En même temps, ce n'est pas la voie actuellement suivie en France et plus largement en Occident. La commission bancaire française et ses homologues européennes réfléchissaient jusqu'à présent plutôt à un allègement des contraintes réglementaires des établissements de crédit français (en terme de volume d'informations transmis). Cependant, le contrôle réglementaire français, assuré par la Commission Bancaire, était parmi les plus contraignants, et la bonne résistance des établissements bancaires français (si on élimine Natixis et Dexia, contaminé par les risques pris par leurs filiales américaines de rehaussement de crédits) en est un bon signe. La réflexion revenant régulièrement sur la table de fusion du contrôle réglementaire des établissements de crédit et des assurances risque cependant de recevoir un meilleur écho.

De même, les réflexions récentes du Comité de Bâle, organe supranational sans aucune légitimité, regroupant les organes de surveillance bancaires des principaux pays occidentaux, pour mettre en place de nouvelles réglementations en matière de surveillance des risques et d'adéquation des fonds propres, à l'origine de la création des ratios Cooke (autrefois) et Mac Donough (prochainement), s'étaient orientées vers un allègement des obligations des établissements de crédit en matière de constitution de fonds propres. Le ratio Mac Donough imposait ainsi aux établissements de crédit occidentaux internationaux des obligations de suivi et de cartographie des risques accrus (qui ne leur ont toutefois pas permis de prévoir cette crise) avec en échange des méthodes de calcul d'adéquation des fonds propres allégées, notamment grâce à la prise en compte de la notation de leurs meilleurs risques. Pour preuve, le ratio Cooke avait prévu des modalités d'étalement dans le temps du renforcement du niveau de fonds propres des établissements de crédit, pour atteindre la norme de 8%. A l'inverse, le ratio Mac Donough prévoit des modalités d'étalement de l'allègement des fonds propres nécessaires.

S'orientera-t-on vers des modifications des réglementations pratiquement achevées du comité de Bâle ou des réglementation européennes ? Ou bien va-t-on se diriger vers la création d'organes réglementaires supranationaux, dont l'objectif sera le renforcement et l'harmonisation des réglementation en matière de contrôle des établissements de crédit et des assurances ?


Réflexion quarante-neuf (10 mars 2009)
En prélude à cette recherche (suite) ...

== Données extraites ==
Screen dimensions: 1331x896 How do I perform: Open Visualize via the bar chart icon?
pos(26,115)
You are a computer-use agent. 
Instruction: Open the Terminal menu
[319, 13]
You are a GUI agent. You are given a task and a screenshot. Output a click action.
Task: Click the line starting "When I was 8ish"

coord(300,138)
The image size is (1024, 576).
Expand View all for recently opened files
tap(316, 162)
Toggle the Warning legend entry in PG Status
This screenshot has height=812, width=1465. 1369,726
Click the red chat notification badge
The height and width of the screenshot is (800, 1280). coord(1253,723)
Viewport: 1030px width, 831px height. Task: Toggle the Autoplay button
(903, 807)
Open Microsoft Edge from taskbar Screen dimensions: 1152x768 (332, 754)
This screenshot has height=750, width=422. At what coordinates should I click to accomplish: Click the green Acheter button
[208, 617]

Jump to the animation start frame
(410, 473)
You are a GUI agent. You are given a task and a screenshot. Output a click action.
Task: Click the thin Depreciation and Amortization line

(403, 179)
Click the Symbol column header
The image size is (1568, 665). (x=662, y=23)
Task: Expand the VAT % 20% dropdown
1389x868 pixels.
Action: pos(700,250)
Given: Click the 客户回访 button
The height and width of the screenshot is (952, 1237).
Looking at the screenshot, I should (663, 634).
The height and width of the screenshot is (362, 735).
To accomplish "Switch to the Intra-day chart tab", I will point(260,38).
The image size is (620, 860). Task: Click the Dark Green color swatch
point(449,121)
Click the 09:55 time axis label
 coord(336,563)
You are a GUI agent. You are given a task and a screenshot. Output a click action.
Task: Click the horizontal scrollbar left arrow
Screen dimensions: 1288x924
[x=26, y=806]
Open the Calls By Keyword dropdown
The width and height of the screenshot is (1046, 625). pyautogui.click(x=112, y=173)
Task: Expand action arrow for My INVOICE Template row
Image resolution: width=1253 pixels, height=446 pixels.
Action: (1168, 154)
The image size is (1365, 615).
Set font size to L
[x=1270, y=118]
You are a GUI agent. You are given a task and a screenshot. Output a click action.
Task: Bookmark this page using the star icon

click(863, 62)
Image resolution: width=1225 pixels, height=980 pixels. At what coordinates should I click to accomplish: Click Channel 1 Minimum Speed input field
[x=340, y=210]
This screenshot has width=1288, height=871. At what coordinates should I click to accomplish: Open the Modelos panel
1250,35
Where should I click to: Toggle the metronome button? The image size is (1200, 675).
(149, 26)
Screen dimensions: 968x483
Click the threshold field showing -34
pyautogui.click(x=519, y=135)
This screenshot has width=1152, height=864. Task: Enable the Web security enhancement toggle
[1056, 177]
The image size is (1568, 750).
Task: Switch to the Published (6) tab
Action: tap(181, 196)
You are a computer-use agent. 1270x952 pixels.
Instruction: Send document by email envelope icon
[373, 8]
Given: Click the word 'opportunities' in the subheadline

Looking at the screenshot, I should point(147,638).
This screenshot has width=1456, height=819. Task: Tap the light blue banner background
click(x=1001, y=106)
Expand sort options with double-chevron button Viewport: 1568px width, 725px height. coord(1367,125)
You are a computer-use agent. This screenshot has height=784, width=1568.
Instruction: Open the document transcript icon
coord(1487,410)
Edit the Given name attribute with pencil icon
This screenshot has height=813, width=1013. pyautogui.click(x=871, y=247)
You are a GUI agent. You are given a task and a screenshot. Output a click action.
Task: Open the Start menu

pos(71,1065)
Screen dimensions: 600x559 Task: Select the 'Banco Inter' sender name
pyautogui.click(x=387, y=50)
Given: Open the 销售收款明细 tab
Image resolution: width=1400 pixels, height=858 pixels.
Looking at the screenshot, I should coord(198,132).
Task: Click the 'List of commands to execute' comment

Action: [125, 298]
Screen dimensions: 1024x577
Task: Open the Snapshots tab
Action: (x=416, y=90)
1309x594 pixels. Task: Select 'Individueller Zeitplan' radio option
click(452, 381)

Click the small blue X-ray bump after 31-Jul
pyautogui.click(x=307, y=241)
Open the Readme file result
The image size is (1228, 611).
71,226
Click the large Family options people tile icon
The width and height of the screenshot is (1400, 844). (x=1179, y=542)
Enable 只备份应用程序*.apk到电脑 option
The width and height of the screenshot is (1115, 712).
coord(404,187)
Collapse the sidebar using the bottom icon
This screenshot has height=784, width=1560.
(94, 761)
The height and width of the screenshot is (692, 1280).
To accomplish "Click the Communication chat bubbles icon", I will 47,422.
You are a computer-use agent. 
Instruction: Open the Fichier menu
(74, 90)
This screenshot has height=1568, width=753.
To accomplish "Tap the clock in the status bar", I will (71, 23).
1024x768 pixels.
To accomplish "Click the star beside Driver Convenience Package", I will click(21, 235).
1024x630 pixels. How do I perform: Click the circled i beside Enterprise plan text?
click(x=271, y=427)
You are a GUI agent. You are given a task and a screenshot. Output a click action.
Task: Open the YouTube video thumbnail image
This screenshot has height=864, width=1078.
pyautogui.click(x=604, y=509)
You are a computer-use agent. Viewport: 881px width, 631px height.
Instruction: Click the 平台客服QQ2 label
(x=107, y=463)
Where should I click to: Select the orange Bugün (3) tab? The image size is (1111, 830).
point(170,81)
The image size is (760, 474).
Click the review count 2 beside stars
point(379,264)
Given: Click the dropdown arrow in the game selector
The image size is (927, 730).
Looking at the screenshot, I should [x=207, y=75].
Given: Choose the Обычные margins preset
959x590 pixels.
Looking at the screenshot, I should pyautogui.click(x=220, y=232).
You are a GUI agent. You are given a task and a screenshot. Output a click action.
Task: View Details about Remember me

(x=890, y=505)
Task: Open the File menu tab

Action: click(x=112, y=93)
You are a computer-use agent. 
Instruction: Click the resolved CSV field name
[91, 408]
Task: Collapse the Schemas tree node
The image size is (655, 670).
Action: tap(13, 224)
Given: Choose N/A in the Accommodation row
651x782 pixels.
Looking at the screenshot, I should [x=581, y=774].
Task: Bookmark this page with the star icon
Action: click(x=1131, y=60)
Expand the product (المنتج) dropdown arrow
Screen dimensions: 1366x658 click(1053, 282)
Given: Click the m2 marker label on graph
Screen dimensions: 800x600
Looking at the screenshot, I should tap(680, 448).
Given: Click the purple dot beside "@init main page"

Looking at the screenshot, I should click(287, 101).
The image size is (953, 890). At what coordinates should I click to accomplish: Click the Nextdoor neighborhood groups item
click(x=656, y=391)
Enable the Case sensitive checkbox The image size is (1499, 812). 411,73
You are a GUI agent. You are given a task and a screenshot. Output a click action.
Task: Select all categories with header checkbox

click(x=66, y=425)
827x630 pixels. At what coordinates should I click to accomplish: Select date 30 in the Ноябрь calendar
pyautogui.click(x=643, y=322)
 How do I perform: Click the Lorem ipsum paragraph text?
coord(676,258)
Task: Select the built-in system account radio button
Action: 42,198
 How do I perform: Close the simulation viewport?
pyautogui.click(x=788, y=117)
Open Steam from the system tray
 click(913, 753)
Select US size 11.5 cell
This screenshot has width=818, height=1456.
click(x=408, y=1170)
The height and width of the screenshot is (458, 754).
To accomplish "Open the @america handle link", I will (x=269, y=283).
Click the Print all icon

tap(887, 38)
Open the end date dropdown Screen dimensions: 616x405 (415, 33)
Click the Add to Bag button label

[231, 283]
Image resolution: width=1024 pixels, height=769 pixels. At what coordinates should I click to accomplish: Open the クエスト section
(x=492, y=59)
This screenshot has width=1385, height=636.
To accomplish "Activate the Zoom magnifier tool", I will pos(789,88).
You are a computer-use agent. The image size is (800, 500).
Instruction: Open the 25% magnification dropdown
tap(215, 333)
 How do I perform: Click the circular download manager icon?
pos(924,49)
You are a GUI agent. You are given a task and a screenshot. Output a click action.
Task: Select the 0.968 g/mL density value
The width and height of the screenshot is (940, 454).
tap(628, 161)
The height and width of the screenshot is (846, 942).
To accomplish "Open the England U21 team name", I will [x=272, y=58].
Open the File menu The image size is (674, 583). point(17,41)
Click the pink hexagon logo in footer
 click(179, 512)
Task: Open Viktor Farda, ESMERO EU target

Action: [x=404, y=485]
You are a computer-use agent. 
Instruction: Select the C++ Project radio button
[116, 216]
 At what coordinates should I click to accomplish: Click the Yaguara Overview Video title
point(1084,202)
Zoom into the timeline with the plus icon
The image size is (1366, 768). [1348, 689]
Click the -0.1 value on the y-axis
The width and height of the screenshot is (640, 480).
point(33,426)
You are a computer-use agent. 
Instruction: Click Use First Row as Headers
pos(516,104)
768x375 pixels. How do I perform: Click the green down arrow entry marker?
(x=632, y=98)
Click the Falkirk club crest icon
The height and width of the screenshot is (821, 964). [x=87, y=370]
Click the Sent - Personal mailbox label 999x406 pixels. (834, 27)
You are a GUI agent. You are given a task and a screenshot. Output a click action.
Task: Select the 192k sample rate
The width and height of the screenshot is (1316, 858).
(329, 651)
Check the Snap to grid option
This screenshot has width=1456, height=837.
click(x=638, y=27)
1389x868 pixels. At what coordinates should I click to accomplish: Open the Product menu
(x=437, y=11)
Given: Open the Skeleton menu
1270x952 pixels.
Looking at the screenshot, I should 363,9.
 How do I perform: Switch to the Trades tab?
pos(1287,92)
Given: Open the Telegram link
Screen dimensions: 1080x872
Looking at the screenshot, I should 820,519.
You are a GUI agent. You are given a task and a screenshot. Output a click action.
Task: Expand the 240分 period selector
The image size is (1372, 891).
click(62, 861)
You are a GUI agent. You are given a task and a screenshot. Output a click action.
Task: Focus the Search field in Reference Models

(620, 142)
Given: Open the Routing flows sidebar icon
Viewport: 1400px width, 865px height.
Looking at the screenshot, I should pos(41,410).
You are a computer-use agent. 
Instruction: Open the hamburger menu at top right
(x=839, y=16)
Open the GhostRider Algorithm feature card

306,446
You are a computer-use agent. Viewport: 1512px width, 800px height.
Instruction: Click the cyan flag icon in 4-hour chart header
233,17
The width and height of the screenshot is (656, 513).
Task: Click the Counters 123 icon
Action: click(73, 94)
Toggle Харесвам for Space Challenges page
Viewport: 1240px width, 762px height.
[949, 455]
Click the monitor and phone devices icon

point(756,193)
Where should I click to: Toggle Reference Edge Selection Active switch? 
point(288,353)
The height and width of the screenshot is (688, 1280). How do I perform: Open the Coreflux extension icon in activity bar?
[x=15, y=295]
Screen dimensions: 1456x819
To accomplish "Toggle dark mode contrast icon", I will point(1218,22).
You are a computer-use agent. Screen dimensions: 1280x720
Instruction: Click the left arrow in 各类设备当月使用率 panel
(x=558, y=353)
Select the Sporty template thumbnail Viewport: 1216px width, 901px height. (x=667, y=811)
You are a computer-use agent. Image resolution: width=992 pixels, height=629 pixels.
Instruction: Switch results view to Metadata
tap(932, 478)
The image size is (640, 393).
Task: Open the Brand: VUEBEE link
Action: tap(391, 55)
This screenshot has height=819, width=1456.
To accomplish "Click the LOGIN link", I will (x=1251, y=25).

== Travail à faire ==
(1) Recopiez le passage du texte sur la réglementation bancaire qui commence par « S'orientera-t-on vers des » et se termine par « (10 mars 2009) ».
(2) Rédigez la suite du texte sur la réglementation bancaire en reprenant après sa dernière phrase.

== Réponses attendues ==
(1)
S'orientera-t-on vers des modifications des réglementations pratiquement achevées du comité de Bâle ou des réglementation européennes ? Ou bien va-t-on se diriger vers la création d'organes réglementaires supranationaux, dont l'objectif sera le renforcement et l'harmonisation des réglementation en matière de contrôle des établissements de crédit et des assurances ?


Réflexion quarante-neuf (10 mars 2009)

(2)
Les principaux facteurs de déclenchement de cette crise financière sont donc les mêmes facteurs qui ont permis à l'économie américaine (et plus largement occidentale) de continuer de progresser au cours des trois dernières décennies, et tout particulièrement pendant la décennie 1995-2007. Il s'agit du décloisonnement des marchés financiers, de l'interconnexion des marchés financiers et des économies internationales (c'est-à-dire de la mondialisation), et des innovations financières (qui trouve des ramifications jusque dans les mécanismes inventés pour lutter contre le réchauffement climatique). Evidemment, ces évolutions, ce nouveau système de financement et de régulation financier et économique, ont également eu des conséquences dommageables sur l'emploi, l'activité industrielle et la répartition des richesses. L'interconnexion des économies (ou mondialisation) a eu pour conséquence des transferts d'activités industrielles vers des pays à faible coût de main d'oeuvre ou moins-disants écologiquement et une montée du chômage dans les pays occidentaux ... Cette même interconnexion des économies a conduit à une diminution de la pression fiscale dans les pays confrontés à une fuite de ses contribuables vers des pays fiscalement et socialement attractifs, aggravant les déséquilibres dans la répartition des richesses et des revenus entre les très riches et la majorité des pauvres ...

Peut-on donc condamner ces différents facteurs ayant finalement conduit à une situation économique et financière difficile, alors que la majeure partie des économistes et observateurs étaient aveugles ? Les crédits subprimes semblent ainsi être la cause du cataclysme enregistré sur les marchés financiers ; leur dissémination dans les bilans des banques et des fonds de pension ayant conduit à la crise financière déclenchée lors de l'été 2007, toujours d'actualité dix-huit mois plus tard ?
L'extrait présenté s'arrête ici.